As we celebrate the mysterious event we call the Ascension we emphasize the fact that our Christianity, our faith, is so much more than purely a philosophy or a mere system for the conduct of life. It is a Christian faith, a belief that goes beyond philosophy; our lives are not just directed by human logic and observation. We have a religion based on the revelation (or reveal – ation) of God Himself.
If we were to try and rationalize our faith and bring it within the terms of our human comprehension alone, then we could begin to destroy it. Over the years many have tried to explain away the miraculous, the inexplicable. The only explanation of course is faith; faith in God and his son Jesus, who came to demonstrate the way.
So in our gospel story of the ascension we see Christ rising up in full sight of his apostles until he was hid from them in clouds; something that is outside of our own experience and that cannot be explained away in terms of our limited human experience.

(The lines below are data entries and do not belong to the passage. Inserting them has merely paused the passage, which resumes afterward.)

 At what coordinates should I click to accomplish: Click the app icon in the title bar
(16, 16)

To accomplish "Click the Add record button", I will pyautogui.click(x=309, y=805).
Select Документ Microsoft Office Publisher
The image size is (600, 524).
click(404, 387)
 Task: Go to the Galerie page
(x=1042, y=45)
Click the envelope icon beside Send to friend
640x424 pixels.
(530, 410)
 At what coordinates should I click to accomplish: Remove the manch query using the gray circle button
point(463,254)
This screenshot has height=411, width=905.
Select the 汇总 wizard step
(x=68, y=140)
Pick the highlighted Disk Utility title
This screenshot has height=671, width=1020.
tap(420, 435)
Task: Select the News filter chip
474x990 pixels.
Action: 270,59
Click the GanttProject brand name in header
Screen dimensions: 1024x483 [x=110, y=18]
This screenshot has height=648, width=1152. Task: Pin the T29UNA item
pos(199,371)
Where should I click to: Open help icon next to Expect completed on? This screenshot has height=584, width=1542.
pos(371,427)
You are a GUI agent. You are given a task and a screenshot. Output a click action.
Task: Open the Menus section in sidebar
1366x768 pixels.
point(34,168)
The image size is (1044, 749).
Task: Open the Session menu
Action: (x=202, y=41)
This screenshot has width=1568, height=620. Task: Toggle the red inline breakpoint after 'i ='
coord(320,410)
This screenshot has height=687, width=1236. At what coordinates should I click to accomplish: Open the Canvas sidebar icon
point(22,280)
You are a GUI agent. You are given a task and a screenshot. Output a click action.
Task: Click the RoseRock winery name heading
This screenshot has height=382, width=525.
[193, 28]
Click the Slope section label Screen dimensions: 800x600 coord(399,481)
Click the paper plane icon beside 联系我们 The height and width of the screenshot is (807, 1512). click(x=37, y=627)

In Christ’s day even the wisest people believed that the earth was flat and that heaven was a place above the sky, so some scholars will claim that Jesus chose this way to depart from his friends to fit in with their world view. Other scholars have thought that the disciples were put into some kind of trance, or even that St. Luke is putting down what he saw in a vivid dream or vision. But the ascension can only be understood through and with faith, in terms of the supernatural, a mystery, a miracle, a God incident; something above and beyond human nature and understanding.
Today we know we need to keep faith and it is that faith that is at the heart of our Christianity. ‘We believe’, we say those words each time we repeat the Creed, we believe, we believe Jesus was the son of God and that he demonstrated God’s love in word and deed even when that deed was beyond normal human understanding. Christ is with us, he is not merely an echo of his teaching and parables nor is he the shadow of a past presence, now gone away. He is with us as truly as he was with the widow and her son at Nain, with the lepers, with the five thousand who were fed, with the penitent thief dying on the cross beside him. He is with us for the same reason, to heal in mind, soul and body; to forgive us our sins, to feed us when we are hungry and to be with us in the hours of darkness.
From heaven Jesus continually intercedes for us while remaining with us on earth. The ascension is a guarantee that Christ at the end of his life did not lay aside his humanity but shared with us our humanity so that we might share his divine nature.
He is high and lifted up and his train fills the temple. He touches earth so we too might reach for heaven. For me, I find the ascension somewhat comforting; it is a promise fulfilled but it also shows me that there is a place, a better place to which we too may be lifted up and that by following Jesus we can follow him all the way to heaven and dwell with him ever after in eternity. The ascension is faith, is hope, is everlasting life.